Q: ICU resident had needle stick while performing a procedure in an HIV positive patient. Resident decided not to take post-exposure prophylaxis. What are her or his chances to contract HIV?
 


Answer: The average risk of seroconversion after a needle stick injury is about 3 per 1000 with no prophylaxis.  To be precise, it is between 0.23 to 0.36 percent.




 References: 

Tokars JI, Marcus R, Culver DH, et al. Surveillance of HIV infection and zidovudine use among health care workers after occupational exposure to HIV-infected blood. The CDC Cooperative Needlestick Surveillance Group. Ann Intern Med 1993; 118:913.

Baggaley RF, Boily MC, White RG, Alary M. Risk of HIV-1 transmission for parenteral exposure and blood transfusion: a systematic review and meta-analysis. AIDS 2006; 20:805.

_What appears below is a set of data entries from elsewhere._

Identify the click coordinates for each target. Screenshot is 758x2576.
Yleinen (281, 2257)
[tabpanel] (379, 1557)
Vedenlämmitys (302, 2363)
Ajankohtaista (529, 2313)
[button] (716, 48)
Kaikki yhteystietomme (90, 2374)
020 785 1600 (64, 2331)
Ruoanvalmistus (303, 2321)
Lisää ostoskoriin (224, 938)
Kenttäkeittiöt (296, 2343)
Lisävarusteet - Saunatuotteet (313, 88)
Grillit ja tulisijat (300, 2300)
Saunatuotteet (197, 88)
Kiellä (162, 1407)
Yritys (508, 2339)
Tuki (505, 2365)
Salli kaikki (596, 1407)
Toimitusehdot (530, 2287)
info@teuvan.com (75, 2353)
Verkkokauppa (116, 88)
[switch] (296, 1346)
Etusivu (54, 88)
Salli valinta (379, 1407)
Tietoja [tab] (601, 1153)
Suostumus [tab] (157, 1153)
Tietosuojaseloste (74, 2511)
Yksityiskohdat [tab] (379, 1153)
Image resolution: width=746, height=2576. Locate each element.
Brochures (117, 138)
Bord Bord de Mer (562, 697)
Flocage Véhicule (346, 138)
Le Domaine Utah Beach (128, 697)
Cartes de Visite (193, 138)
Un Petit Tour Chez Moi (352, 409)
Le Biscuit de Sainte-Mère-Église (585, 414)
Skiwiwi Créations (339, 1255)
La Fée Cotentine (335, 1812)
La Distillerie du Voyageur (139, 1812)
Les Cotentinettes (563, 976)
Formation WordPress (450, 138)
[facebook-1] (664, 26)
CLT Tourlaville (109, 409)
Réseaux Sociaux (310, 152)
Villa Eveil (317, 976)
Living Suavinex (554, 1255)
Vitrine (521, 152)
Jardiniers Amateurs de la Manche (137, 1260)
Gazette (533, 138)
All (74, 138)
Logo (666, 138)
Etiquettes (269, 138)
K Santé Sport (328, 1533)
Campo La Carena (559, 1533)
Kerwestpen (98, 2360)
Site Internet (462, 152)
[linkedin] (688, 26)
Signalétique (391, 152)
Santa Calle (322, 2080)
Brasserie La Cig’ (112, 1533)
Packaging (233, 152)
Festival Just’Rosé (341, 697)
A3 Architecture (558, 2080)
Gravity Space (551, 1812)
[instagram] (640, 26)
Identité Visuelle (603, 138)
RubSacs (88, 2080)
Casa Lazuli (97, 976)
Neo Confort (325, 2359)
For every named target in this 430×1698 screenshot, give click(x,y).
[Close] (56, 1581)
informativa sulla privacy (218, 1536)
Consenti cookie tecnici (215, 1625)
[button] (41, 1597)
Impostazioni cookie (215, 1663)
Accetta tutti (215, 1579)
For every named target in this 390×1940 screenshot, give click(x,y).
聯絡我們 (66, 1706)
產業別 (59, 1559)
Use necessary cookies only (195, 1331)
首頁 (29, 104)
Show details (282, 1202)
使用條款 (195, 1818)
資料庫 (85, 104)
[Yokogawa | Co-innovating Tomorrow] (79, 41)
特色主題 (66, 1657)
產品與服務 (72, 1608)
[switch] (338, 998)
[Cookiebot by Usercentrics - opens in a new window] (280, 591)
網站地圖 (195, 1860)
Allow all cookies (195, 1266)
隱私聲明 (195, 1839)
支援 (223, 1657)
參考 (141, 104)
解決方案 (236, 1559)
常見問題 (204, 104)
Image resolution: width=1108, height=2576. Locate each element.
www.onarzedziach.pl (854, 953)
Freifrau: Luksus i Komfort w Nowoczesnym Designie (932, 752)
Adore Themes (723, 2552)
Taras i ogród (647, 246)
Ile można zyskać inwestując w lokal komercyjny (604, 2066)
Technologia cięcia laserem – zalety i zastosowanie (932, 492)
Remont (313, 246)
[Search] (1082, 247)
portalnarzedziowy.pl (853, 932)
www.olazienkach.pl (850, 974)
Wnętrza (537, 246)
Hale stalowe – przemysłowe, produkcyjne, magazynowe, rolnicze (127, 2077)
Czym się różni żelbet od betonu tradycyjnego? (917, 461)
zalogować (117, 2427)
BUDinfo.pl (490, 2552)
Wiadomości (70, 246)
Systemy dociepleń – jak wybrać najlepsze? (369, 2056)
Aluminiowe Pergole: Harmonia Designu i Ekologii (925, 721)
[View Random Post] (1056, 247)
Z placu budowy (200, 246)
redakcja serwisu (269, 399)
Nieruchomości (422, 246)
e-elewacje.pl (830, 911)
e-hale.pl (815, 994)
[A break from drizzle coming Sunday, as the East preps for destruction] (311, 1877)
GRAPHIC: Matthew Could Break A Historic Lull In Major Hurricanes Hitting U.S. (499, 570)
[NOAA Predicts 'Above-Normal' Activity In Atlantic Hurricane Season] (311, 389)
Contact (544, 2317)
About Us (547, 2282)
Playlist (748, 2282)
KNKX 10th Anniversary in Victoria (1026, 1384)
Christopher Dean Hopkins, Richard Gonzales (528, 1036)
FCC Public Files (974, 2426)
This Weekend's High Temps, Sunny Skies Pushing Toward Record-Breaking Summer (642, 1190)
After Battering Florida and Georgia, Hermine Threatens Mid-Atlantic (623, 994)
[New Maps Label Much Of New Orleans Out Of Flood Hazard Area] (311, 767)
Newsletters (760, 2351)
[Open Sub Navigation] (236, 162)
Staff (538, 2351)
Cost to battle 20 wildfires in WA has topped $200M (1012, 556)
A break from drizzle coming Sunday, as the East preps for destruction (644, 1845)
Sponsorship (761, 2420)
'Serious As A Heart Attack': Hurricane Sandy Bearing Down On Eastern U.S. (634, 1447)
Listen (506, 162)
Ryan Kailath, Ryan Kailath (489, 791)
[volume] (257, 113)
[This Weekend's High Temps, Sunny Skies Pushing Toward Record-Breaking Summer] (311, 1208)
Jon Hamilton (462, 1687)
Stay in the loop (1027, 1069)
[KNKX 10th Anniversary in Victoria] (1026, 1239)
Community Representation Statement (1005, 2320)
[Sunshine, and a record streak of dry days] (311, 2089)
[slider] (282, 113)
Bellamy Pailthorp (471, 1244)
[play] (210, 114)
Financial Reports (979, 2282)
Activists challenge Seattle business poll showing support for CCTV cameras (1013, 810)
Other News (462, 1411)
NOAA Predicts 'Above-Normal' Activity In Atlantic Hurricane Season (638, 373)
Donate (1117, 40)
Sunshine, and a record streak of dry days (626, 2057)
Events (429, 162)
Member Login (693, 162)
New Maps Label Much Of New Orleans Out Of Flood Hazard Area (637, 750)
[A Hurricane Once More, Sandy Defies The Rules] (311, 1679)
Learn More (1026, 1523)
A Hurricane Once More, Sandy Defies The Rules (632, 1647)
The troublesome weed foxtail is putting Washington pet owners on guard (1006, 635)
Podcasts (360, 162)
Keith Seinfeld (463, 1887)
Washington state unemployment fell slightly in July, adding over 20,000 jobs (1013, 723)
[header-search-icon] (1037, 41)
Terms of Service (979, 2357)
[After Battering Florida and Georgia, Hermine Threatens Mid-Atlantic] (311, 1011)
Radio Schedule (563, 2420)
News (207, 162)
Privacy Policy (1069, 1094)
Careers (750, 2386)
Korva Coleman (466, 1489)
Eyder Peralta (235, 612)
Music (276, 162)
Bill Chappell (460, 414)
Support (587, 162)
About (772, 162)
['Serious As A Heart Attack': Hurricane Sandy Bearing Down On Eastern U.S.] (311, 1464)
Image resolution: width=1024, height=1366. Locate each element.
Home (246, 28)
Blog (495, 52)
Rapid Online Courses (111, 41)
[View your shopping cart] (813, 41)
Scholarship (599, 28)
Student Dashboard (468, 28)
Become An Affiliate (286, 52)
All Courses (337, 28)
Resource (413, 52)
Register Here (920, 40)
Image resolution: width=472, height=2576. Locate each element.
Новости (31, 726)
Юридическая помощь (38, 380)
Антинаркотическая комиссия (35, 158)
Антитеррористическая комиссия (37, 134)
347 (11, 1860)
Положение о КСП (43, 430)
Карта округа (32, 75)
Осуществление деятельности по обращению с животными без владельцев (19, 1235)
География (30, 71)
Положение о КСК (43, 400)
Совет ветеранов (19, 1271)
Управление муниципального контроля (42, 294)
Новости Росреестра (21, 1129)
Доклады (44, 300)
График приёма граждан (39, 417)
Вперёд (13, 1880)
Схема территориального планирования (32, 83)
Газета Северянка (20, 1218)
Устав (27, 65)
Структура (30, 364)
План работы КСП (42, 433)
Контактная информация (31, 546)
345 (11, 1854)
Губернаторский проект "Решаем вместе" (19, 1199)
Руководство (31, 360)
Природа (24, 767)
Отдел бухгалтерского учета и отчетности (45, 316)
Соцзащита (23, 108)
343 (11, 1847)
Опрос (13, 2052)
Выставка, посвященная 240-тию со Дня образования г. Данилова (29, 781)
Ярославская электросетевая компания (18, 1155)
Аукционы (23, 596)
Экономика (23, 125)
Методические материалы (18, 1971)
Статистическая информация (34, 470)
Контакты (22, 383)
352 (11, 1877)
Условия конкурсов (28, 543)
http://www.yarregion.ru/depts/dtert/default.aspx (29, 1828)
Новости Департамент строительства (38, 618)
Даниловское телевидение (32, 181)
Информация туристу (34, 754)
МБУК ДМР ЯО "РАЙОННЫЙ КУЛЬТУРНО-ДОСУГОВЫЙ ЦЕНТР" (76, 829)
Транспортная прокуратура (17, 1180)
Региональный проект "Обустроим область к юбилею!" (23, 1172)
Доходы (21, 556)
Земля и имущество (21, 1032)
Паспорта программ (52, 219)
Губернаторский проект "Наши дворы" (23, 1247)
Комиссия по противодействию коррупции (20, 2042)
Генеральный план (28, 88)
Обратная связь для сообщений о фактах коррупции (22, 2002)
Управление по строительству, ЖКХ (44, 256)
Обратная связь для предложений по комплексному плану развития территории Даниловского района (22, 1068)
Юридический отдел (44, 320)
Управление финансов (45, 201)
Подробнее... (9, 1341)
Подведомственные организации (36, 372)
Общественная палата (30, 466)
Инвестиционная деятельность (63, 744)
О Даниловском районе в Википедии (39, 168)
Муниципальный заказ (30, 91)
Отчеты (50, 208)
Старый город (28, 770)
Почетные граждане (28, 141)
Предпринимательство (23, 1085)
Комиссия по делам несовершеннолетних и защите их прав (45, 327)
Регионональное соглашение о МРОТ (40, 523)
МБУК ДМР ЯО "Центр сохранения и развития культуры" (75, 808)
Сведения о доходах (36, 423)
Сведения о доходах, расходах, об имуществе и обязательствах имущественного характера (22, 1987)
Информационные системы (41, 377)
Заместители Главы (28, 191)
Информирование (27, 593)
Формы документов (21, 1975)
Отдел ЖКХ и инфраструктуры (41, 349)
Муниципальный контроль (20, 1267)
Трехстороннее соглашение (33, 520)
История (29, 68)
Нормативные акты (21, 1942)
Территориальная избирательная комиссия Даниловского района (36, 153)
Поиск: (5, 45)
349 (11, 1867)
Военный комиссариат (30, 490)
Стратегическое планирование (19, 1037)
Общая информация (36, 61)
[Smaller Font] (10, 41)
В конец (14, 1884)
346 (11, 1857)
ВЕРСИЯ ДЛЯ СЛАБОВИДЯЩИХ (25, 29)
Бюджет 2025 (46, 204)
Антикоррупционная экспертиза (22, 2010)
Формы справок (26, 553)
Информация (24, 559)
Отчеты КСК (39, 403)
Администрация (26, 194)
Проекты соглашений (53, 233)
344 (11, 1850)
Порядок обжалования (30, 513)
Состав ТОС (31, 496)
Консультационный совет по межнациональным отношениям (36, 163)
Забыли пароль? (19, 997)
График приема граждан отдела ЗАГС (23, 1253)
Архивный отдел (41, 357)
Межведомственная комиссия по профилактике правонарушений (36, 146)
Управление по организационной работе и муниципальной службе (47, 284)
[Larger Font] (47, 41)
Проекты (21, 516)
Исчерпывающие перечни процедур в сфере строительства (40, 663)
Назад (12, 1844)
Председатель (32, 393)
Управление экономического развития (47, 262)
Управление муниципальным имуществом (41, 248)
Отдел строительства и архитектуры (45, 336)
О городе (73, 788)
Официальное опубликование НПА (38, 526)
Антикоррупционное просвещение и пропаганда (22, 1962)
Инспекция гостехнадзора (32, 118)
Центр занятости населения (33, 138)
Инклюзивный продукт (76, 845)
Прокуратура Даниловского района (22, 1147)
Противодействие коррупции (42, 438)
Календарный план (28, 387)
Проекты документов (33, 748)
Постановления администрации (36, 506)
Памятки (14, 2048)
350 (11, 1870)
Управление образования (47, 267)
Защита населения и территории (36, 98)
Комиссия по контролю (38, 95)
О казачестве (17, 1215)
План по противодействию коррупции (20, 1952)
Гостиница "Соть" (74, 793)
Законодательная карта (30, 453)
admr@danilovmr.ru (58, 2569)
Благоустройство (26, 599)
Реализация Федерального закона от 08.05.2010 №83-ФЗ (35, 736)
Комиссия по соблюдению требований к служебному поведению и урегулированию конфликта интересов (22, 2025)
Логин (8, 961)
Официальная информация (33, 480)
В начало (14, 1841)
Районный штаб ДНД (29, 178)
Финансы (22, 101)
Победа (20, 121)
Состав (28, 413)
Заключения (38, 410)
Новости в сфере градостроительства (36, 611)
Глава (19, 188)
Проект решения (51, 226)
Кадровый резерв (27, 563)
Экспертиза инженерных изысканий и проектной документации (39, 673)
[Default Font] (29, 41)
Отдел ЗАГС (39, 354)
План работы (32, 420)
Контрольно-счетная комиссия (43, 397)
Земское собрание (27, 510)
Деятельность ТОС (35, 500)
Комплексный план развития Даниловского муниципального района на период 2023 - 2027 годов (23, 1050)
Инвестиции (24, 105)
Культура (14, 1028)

Tuesday, September 1, 2015


Q: 52 year old female from Cambodia, who just migrated to United States is admitted to ICU with exacerbation of Asthma. It was noticed that patient's symptoms get worse, every time she receives corticosteroids. Knowing her country of origin and above observation, which infectious disease should be considered? (choose one)


A) Strogyloidiasis 

B) Malaria

C) Ebola

D) HIV

E) Yellow Fever

 


Answer: A

Strongyloidiasis is common in many parts of world where sanitation can be an issue. We choose Cambodia in above question as disease is very prevalent in that area and could be a hint to answer. On interesting note, patients with chronic Strongyloidiasis may also develop asthma that paradoxically may worsens with corticosteroid use.




 References: 

 Sen P, Gil C, Estrellas B, Middleton JR. Corticosteroid-induced asthma: a manifestation of limited hyperinfection syndrome due to Strongyloides stercoralis. South Med J 1995; 88:923. 

Wehner JH, Kirsch CM, Kagawa FT, et al. The prevalence and response to therapy of Strongyloides stercoralis in patients with asthma from endemic areas. Chest 1994; 106:762.